# PROVIDED RECORDS start

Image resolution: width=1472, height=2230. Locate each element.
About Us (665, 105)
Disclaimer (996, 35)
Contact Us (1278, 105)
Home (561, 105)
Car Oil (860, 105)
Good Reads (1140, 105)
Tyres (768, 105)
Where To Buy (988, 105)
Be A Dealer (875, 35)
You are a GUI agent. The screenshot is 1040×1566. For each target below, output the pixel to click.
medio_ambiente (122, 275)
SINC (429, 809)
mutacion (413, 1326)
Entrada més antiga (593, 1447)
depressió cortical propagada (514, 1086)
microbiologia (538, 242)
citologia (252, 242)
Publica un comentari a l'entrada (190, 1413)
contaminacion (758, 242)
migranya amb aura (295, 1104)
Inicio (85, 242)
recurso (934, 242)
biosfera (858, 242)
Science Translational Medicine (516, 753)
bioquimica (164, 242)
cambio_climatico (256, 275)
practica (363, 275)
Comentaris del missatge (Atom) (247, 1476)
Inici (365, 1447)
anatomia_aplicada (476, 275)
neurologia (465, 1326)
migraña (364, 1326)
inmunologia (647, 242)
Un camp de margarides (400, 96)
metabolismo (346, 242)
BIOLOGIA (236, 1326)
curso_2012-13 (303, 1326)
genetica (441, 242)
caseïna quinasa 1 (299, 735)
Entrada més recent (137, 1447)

# PROVIDED RECORDS end

Please repeat all the items above, swapping "Car Oil" for "Motor Oil" and keeping everything else the same.

Image resolution: width=1472, height=2230. Locate each element.
About Us (665, 105)
Disclaimer (996, 35)
Contact Us (1278, 105)
Home (561, 105)
Motor Oil (860, 105)
Good Reads (1140, 105)
Tyres (768, 105)
Where To Buy (988, 105)
Be A Dealer (875, 35)
You are a GUI agent. The screenshot is 1040×1566. For each target below, output the pixel to click.
medio_ambiente (122, 275)
SINC (429, 809)
mutacion (413, 1326)
Entrada més antiga (593, 1447)
depressió cortical propagada (514, 1086)
microbiologia (538, 242)
citologia (252, 242)
Publica un comentari a l'entrada (190, 1413)
contaminacion (758, 242)
migranya amb aura (295, 1104)
Inicio (85, 242)
recurso (934, 242)
biosfera (858, 242)
Science Translational Medicine (516, 753)
bioquimica (164, 242)
cambio_climatico (256, 275)
practica (363, 275)
Comentaris del missatge (Atom) (247, 1476)
Inici (365, 1447)
anatomia_aplicada (476, 275)
neurologia (465, 1326)
migraña (364, 1326)
inmunologia (647, 242)
Un camp de margarides (400, 96)
metabolismo (346, 242)
BIOLOGIA (236, 1326)
curso_2012-13 (303, 1326)
genetica (441, 242)
caseïna quinasa 1 (299, 735)
Entrada més recent (137, 1447)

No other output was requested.